I don’t really understand why I did not know what a “lamington” was till late last year. Given I grew up in proximity to their country of origin, it’s odd that I did not encounter them till recently. It’s also odd that given how delicious they are, that they are not more widely available in the US and other countries. My little one is luckier than me, having been introduced to these little delights early in life. Though for a while she was calling them “croutons”. They are shaped like croutons, but that is about all they have in common.
A lamington is a dessert of Australian origin and it comprises of squares of sponge cake, coated with chocolate icing/sauce and then dipped in dessicated coconut. There are variations to this “traditional” lamington – with sometimes a layer of cream or jam in between the cake. There is some connection to some Lord/Baron Lamington, but that is of little interest to me. These are the perfect little tea party treat or lunch box surprise (forget cupcakes!). Ria wants a mountain of these to be her birthday cake and even I think that is a fun/unique idea!
I have not attempted to bake these myself. My dear friend Elizabeth is a wonderful baker and since she introduced me to them, she makes them for me. 🙂 This could be a fun baking project with the kids. The sponge cake is basic enough, the chocolate sauce is easy to make with kids and the rolling the squares of cake in coconut a fun (and messy) activity.
Lamingtons are to Australians what chocolate cupcakes are to Americans. They are squares of yellow butter cake dipped into a chocolate sauce and coated with unsweetened coconut. It must be a firm-textured butter cake with a fine crumb, which is exactly what you’ll get with the recipe below. For best results, it should be made a day ahead.
Lamingtons are a national favorite in Australia, sold at almost every bake sale in Australia and practically every bakery.
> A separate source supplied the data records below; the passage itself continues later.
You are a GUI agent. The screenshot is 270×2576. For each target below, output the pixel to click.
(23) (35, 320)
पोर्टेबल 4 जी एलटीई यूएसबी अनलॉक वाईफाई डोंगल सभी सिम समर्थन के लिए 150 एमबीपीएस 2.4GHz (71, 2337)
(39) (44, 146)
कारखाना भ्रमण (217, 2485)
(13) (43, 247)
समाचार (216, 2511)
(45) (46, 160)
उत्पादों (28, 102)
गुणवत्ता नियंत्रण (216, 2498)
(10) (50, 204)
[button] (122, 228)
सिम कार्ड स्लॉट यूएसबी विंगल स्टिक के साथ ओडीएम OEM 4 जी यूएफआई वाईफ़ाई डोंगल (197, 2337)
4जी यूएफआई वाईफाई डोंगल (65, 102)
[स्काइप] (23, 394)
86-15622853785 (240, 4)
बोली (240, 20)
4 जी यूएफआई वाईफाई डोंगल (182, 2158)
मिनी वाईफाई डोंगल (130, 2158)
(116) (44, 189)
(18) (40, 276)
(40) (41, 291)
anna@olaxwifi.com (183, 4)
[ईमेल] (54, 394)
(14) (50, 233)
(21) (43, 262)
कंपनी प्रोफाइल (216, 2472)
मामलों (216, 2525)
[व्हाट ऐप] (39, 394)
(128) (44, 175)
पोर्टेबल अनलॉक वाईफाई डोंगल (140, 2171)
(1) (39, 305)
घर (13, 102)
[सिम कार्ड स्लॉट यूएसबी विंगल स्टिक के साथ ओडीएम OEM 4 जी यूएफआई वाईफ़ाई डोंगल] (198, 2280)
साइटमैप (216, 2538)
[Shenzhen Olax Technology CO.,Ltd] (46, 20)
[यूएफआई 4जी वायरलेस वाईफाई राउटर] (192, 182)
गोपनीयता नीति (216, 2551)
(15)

Kids love eating them out of hand, but you can serve them at a tea party with knife and fork. A scoop of vanilla ice cream goes very well with a Lamington.
If you prefer, make the variation of using macadamia nuts instead of coconut.
- 1 3/4 cups bleached all-purpose flour, plus more for the pan
- 2 teaspoons baking powder
- 12 tablespoons (1 1/2 sticks) salted butter, at room temperature
- 1 1/2 cups granulated sugar
- 1 1/2 teaspoons pure vanilla extract
- 3 large eggs
- 1 cup whole milk
- 4 cups confectioners’ sugar
- 1/2 cup unsweetened cocoa powder
- 4 tablespoons (1/2 stick) salted butter, melted
- 2/3 cup boiling water
- 3 to 4 cups shredded unsweetened coconut
To make the cake, adjust an oven rack to the lower third position and preheat the oven to 350°F. Grease a 13 x 9 x 2–inch baking pan, dust it with flour, and knock out the excess flour.
Whisk the flour and baking powder together in a medium bowl.
Beat the butter in a large bowl with an electric mixer on medium speed until smooth. Add 1/4 cup of the sugar and the vanilla and beat for 30 seconds. While beating, gradually add the remaining 1 1/4 cups sugar. Scrape the bowl and beater, then beat for 5 minutes on medium-high speed. Add the eggs one at a time, beating well after each. On low speed, add the flour mixture in 3 additions alternately with the milk in 2 additions, beginning and ending with the dry ingredients and beating only until smooth. Scrape the batter into the prepared pan and smooth the top.
Bake for 35 to 40 minutes, until the cake is golden brown and pulls away slightly from the sides of the pan and a toothpick inserted into the center comes out clean. Cool the cake in its pan on a wire rack for 15 minutes, then cover the cake pan with a wire rack and invert the two. Remove the pan, cover the cake with another rack, and invert the cake again to cool completely right side up.
Drape the cake loosely with a kitchen towel and leave at room temperature overnight.
To make the chocolate sauce, in a medium metal bowl whisk together the confectioners’ sugar, cocoa, butter, and boiling water until smooth. Set the bowl into a pan of very hot water to keep the sauce fluid. Spread the coconut in a shallow dish or pie plate. Drop a piece of cake into the chocolate sauce and use two long-tined forks to turn the cake quickly in the sauce to coat all surfaces. Lift the cake out of the sauce, letting excess sauce drip back into the bowl, and transfer the cake to the bowl of coconut. Use your fingers to sprinkle the cake with coconut, rolling it around to coat all surfaces well. Remove the cake from the coconut and set it on a wire cooling rack. Repeat with the remaining cake. Leave the cakes on the wire racks to dry for 1 to 2 hours before serving.
Storing: Lamingtons keep well for 3 to 4 days, stored in an airtight container at room temperature.